(Stored records)
-.-.-
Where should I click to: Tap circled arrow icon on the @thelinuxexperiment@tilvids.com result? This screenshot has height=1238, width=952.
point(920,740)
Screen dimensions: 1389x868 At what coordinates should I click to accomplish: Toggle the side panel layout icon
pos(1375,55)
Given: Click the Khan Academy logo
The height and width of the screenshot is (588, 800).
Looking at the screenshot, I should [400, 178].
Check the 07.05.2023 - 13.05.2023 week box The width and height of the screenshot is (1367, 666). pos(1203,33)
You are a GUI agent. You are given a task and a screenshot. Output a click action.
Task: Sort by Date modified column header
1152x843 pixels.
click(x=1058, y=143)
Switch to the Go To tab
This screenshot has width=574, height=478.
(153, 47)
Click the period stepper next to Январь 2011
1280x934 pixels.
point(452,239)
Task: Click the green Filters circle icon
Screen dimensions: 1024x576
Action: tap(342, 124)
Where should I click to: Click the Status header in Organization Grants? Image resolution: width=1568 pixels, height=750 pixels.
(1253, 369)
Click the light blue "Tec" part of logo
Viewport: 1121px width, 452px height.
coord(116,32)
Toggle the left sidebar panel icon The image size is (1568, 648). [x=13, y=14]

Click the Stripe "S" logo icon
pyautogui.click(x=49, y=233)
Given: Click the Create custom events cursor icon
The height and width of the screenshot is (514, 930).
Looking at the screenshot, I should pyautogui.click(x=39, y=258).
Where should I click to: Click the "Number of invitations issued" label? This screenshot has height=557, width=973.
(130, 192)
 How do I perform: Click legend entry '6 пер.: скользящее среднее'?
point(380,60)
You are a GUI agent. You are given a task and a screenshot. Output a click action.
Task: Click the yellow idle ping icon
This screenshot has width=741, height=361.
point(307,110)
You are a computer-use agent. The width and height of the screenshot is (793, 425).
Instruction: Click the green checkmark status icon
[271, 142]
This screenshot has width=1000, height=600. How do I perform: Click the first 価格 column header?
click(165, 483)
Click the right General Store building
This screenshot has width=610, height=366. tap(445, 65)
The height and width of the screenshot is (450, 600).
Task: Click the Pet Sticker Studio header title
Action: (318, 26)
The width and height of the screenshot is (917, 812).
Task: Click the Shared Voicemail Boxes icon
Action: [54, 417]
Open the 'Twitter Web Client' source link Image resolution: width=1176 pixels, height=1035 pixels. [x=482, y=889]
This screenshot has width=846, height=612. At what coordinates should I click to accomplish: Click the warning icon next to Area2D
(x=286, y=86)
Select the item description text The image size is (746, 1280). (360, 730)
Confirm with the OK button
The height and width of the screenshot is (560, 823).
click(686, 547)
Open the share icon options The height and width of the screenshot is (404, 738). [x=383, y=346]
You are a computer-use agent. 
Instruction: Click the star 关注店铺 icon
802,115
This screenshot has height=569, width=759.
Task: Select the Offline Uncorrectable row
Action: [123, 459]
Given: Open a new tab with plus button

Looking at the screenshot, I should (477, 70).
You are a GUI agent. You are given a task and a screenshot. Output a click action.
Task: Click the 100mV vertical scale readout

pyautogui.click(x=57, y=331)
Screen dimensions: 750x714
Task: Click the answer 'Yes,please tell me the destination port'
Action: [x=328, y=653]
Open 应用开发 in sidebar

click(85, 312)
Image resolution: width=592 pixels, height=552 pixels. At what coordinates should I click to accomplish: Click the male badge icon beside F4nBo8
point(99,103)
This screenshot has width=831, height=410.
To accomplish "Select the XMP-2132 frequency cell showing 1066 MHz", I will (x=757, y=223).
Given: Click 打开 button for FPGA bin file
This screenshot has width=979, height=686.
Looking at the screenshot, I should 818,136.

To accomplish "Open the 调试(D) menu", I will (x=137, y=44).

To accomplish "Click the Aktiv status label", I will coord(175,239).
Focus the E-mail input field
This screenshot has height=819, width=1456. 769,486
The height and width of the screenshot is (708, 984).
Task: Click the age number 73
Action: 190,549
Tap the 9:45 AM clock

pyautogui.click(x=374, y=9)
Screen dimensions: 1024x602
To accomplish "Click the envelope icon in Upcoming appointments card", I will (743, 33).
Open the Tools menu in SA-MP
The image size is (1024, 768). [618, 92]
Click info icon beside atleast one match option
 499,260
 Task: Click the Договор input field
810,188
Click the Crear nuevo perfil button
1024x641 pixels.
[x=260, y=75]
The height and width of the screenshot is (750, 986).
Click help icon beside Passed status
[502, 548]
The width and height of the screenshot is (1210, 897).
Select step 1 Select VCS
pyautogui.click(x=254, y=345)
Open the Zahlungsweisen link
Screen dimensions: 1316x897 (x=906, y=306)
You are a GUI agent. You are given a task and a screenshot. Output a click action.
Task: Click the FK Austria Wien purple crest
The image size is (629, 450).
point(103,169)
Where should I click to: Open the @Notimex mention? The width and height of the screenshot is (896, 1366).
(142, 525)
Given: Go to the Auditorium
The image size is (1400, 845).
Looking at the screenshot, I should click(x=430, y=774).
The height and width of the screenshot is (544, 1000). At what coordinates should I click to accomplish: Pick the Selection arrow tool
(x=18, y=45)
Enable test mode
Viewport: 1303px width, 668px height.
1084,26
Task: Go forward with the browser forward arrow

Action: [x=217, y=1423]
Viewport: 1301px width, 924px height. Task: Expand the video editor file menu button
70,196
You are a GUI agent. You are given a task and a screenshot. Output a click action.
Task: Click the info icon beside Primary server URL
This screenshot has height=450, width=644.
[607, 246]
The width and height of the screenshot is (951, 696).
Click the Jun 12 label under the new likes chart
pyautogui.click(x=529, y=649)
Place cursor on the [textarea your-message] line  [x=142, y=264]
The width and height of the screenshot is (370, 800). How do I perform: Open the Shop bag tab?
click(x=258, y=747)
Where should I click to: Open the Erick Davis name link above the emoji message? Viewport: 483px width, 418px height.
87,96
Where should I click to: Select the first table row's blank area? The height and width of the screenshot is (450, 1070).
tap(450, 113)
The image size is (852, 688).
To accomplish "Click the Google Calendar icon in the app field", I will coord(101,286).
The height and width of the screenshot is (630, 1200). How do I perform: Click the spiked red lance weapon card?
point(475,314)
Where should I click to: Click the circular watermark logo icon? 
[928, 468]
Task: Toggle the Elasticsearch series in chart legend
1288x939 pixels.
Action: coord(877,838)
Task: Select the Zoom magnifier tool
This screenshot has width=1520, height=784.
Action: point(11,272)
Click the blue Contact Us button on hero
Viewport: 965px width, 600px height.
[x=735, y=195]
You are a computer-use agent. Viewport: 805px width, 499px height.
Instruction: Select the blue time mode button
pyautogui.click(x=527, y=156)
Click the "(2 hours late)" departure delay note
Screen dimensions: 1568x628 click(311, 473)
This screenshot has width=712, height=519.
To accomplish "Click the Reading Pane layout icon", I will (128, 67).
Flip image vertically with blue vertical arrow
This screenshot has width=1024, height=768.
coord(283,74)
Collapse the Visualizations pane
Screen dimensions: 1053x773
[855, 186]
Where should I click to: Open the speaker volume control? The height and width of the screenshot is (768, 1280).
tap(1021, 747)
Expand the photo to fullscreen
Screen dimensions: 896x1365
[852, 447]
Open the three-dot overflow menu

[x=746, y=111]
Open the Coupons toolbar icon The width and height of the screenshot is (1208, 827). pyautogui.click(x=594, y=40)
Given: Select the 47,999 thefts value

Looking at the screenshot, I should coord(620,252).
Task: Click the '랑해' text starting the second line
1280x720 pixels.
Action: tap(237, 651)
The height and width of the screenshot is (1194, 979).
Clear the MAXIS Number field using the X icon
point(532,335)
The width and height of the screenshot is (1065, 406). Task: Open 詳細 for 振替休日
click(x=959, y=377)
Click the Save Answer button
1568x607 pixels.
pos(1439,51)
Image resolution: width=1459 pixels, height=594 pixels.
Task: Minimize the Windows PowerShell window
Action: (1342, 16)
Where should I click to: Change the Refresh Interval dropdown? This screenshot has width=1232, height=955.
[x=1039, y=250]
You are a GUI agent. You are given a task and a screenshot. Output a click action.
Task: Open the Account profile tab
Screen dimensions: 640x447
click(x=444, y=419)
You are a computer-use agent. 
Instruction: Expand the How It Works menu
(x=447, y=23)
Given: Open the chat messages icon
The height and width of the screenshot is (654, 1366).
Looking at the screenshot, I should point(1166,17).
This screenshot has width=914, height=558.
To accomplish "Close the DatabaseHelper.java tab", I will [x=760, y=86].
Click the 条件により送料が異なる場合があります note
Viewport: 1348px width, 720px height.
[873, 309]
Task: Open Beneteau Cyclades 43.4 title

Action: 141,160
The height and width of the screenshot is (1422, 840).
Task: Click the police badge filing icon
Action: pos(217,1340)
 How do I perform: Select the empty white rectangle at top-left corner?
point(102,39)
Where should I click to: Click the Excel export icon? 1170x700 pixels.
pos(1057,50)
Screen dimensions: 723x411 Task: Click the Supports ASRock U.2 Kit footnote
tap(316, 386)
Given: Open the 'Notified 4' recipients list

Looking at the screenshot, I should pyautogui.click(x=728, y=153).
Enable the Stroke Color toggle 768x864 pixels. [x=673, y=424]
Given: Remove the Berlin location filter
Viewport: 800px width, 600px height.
-.-.-
* AIM OF THE TASK
Please give an exact copy of the entries above, from the line with "departure delay note" down to the line with "Open the Coupons", inclusive, and nothing else.

* OUTPUT OF THE TASK
Click the "(2 hours late)" departure delay note
Screen dimensions: 1568x628 click(311, 473)
This screenshot has width=712, height=519.
To accomplish "Click the Reading Pane layout icon", I will (128, 67).
Flip image vertically with blue vertical arrow
This screenshot has width=1024, height=768.
coord(283,74)
Collapse the Visualizations pane
Screen dimensions: 1053x773
[855, 186]
Where should I click to: Open the speaker volume control? The height and width of the screenshot is (768, 1280).
tap(1021, 747)
Expand the photo to fullscreen
Screen dimensions: 896x1365
[852, 447]
Open the three-dot overflow menu

[x=746, y=111]
Open the Coupons toolbar icon The width and height of the screenshot is (1208, 827). pyautogui.click(x=594, y=40)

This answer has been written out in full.